Some of their key findings:
- Technology isn’t the problem, culture is. People tend to be tool- rather than implementation-focused, and respondents reported that organizational issues are nearly twice as difficult to solve as technological issues. The fact that the respondents see the organizational issues as being more difficult may mean that they are willing to put in the required organizational effort — perhaps signaling a change from what some research has found in the past.
- Leaders should practice what they preach. Thirty-nine percent of the respondents say fact-based decision making is one of the “most important behaviors business leaders should advance to increase the effectiveness of analytics use within [their] organization.” Sharing data, distributed decision making, broad access to data, articulation of the value of analytics, and rewards were also mentioned by many. Even experimentation made the list. This last shows a growing understanding that all data is not created equally. Sometimes we need to be proactive in terms of how we set up our questions and measurement.
- Employees need greater access to data. When asked whether they have “sufficient access to the information and analytics” needed to do their job successfully, only 33 percent of participants responded “to a great extent.” While transparency is a growing goal in organizations, it is still difficult to actually get access to information, even with the technology tools we have to track information.

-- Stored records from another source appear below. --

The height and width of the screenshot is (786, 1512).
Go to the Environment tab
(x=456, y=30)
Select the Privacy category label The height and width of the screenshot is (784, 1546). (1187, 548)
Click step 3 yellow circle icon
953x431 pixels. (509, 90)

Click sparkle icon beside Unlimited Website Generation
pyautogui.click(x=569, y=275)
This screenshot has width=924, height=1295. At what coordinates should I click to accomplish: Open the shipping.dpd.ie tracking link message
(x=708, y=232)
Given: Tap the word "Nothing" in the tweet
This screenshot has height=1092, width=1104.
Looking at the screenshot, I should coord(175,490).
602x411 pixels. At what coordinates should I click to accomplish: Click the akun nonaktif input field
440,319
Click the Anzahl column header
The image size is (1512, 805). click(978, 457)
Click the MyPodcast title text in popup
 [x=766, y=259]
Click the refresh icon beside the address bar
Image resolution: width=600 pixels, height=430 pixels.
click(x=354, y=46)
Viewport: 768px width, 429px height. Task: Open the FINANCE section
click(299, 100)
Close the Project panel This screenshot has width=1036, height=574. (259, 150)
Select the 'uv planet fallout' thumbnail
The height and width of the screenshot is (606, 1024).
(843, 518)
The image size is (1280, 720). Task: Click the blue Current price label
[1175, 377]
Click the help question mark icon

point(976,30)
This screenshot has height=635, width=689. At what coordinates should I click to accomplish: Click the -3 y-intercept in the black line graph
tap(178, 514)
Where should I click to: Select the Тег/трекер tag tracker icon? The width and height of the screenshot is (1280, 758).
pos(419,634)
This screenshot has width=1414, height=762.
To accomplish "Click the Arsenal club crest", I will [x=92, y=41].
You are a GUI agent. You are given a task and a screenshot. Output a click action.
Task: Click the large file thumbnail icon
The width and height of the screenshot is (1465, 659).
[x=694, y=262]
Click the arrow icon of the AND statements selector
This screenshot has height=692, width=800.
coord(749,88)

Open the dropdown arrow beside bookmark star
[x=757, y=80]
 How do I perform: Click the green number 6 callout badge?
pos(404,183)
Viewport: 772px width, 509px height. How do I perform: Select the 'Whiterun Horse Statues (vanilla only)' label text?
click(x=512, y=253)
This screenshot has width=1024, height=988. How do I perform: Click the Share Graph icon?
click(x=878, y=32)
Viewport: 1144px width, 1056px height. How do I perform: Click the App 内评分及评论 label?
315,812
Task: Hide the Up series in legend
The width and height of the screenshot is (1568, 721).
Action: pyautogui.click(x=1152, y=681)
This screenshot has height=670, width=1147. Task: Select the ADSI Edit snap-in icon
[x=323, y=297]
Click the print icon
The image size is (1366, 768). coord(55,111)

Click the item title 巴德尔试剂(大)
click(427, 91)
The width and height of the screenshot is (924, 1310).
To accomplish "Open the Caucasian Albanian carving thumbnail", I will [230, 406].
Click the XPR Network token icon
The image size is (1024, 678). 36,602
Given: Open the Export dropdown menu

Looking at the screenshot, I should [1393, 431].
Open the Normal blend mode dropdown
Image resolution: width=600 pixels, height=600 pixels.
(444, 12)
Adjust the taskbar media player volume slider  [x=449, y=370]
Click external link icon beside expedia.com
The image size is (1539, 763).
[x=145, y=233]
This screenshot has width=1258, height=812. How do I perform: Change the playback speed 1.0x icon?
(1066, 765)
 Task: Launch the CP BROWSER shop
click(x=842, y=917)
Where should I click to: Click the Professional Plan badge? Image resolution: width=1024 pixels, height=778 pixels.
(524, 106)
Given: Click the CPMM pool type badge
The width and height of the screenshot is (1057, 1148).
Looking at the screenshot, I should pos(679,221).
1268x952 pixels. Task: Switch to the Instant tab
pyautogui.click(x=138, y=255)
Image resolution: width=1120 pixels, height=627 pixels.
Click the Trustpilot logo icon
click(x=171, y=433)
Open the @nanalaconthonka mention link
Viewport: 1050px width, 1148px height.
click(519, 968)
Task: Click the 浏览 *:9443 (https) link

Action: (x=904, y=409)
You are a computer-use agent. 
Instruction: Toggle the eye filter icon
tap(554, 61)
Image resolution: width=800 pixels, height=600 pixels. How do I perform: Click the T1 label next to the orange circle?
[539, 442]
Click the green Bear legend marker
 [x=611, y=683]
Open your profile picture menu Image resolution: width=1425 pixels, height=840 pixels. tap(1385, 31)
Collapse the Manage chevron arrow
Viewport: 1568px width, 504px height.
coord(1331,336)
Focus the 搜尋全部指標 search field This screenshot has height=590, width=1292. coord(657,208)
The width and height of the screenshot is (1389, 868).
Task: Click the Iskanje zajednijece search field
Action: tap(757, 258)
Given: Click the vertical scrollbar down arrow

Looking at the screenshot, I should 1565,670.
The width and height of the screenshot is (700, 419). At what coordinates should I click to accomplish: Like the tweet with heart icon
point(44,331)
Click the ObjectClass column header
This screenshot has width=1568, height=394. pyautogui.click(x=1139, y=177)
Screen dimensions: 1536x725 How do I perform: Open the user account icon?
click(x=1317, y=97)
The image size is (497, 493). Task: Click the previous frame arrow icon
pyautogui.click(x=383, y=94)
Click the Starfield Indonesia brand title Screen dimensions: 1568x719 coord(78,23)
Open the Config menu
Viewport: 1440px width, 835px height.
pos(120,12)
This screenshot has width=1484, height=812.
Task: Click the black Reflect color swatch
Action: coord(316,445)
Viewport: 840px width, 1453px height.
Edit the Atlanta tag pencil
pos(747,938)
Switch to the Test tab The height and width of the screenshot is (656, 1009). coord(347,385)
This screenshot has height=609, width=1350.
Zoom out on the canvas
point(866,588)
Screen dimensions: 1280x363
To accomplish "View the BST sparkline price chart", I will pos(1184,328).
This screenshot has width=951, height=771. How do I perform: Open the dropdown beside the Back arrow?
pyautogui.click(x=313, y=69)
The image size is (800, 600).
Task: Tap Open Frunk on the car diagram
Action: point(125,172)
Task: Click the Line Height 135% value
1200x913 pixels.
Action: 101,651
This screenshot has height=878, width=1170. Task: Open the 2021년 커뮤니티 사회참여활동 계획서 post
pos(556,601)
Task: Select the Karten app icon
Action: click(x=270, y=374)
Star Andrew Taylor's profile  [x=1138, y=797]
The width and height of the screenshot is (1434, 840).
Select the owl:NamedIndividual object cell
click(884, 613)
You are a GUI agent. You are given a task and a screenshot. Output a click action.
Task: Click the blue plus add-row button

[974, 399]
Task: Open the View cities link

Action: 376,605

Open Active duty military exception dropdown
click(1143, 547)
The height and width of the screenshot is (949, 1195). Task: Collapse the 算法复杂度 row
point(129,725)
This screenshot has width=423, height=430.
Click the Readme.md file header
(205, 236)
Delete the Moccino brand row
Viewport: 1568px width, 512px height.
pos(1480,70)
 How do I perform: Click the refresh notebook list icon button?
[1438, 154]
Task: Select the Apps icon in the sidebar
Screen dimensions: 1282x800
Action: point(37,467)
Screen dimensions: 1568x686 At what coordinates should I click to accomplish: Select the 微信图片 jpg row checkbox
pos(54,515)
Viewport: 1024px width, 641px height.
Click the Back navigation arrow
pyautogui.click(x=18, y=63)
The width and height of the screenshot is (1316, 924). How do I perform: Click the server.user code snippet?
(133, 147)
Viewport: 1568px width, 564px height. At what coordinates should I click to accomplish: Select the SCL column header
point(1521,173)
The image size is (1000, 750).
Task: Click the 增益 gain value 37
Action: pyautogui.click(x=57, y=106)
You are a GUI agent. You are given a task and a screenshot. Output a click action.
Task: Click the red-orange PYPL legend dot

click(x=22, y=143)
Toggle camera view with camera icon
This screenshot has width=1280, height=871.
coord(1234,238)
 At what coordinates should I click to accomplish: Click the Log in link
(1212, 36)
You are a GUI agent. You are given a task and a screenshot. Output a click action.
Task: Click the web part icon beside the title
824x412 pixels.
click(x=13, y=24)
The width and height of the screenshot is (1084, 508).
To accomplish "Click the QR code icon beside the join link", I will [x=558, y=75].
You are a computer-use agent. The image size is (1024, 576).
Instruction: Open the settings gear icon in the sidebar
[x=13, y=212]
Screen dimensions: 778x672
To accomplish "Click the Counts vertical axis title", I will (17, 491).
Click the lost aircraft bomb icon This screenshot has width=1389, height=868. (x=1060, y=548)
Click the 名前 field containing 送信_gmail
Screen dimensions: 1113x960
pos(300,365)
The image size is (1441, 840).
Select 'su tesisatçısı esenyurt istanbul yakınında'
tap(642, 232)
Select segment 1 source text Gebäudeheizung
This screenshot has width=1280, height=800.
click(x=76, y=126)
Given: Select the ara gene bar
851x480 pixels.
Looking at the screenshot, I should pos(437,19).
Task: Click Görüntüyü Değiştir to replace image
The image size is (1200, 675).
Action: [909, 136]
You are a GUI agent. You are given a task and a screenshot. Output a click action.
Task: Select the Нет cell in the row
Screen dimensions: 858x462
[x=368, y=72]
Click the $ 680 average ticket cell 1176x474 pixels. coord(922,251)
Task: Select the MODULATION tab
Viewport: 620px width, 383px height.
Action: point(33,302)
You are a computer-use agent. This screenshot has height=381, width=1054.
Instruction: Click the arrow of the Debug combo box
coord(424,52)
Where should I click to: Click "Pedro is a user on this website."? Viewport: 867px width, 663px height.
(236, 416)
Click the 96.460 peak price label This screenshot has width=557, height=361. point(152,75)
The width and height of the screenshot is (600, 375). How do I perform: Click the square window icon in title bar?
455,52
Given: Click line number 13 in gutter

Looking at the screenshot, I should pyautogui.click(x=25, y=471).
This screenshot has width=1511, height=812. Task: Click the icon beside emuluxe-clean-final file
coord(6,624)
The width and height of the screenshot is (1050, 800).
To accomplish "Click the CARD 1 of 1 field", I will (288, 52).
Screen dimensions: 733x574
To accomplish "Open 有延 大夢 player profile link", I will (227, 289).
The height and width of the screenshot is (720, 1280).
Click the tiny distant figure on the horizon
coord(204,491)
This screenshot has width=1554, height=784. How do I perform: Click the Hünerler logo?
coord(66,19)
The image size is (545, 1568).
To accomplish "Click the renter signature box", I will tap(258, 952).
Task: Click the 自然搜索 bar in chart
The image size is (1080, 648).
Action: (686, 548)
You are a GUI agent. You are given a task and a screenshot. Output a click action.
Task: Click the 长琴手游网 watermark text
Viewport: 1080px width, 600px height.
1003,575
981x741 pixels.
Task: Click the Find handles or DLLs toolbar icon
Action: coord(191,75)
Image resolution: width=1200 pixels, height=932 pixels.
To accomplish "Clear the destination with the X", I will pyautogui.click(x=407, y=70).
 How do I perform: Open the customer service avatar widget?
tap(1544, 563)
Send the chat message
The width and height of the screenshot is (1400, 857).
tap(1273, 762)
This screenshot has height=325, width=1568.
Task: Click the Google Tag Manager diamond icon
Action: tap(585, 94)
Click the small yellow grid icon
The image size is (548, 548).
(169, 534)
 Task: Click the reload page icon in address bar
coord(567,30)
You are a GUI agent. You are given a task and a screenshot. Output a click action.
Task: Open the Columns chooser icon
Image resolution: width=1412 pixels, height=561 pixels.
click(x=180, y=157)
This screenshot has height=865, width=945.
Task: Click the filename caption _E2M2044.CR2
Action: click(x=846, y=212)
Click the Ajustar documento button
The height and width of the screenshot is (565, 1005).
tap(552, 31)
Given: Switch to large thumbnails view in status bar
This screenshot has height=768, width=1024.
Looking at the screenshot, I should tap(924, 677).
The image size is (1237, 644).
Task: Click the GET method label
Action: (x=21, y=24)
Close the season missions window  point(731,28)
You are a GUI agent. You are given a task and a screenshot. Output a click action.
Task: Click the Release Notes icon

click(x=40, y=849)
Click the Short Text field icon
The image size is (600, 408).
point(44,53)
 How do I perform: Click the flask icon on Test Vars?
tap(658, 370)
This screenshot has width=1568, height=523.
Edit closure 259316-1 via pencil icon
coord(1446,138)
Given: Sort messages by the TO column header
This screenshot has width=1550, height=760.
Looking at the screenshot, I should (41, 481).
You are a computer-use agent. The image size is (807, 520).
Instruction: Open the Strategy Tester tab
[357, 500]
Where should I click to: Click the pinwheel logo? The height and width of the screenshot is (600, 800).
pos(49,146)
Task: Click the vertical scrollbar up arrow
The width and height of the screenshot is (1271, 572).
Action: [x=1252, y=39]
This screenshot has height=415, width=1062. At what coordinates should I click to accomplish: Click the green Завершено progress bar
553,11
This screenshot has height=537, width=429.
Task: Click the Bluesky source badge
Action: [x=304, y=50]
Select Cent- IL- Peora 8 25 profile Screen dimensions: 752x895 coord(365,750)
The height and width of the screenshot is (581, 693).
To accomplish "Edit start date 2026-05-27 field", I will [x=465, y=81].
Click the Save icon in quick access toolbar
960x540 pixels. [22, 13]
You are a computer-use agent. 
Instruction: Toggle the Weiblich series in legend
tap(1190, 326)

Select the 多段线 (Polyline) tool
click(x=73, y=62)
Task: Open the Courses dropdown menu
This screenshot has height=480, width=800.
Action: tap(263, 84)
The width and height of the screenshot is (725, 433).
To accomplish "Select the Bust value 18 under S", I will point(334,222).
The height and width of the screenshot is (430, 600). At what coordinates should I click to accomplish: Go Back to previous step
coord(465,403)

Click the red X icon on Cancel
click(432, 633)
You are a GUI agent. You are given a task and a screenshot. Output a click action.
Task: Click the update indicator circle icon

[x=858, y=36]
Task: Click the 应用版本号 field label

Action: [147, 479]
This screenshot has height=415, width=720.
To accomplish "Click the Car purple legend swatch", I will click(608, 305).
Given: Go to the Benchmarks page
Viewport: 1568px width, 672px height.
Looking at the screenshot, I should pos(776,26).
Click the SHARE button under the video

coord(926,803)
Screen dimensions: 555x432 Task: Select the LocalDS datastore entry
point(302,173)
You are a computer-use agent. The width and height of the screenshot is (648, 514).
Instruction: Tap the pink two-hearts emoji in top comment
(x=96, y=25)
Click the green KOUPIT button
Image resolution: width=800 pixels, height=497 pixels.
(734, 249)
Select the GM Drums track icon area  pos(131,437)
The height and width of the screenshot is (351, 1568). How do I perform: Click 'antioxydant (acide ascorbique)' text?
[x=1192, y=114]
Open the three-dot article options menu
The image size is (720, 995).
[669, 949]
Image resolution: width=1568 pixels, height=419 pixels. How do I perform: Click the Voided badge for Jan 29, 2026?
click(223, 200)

The IBM/MIT respondents report that “almost one-fifth either have limited or no access to the data they need to succeed in their jobs.”
- Businesses use analytics to achieve their primary business objectives. More than 30 percent of respondents listed real-time decisions, improving resource allocation and reducing costs as objectives for using analytics. Increasing employee productivity, accelerating development, and fostering collaborative decision making are all mentioned by at least 20 percent of respondents. Our access to work-related information is growing, but I expect that our understanding of how to effectively use this information hasn’t kept up. Wishing your statistics teachers had done more than teach probability?
This reports gives a snapshot of how our increasing ability to measure aspects of work provides value. I look forward to the full report, available in the Fall, where they say they will provide refined results and, where possible, compare results from 2010.
However, as in most things, just having a new analytics tool won’t be the answer. We’re going to have to understand the information and then find ways to weave the results into organizational and personal changes. For example, I just bought Davenport, Harris, and Morison’s new book, Analytics at Work in hope that their examples will help me learn to apply the information I have more effectively. Let me know in the comments if you’d like to see a review and discussion of how their ideas can be woven into the connected workplace.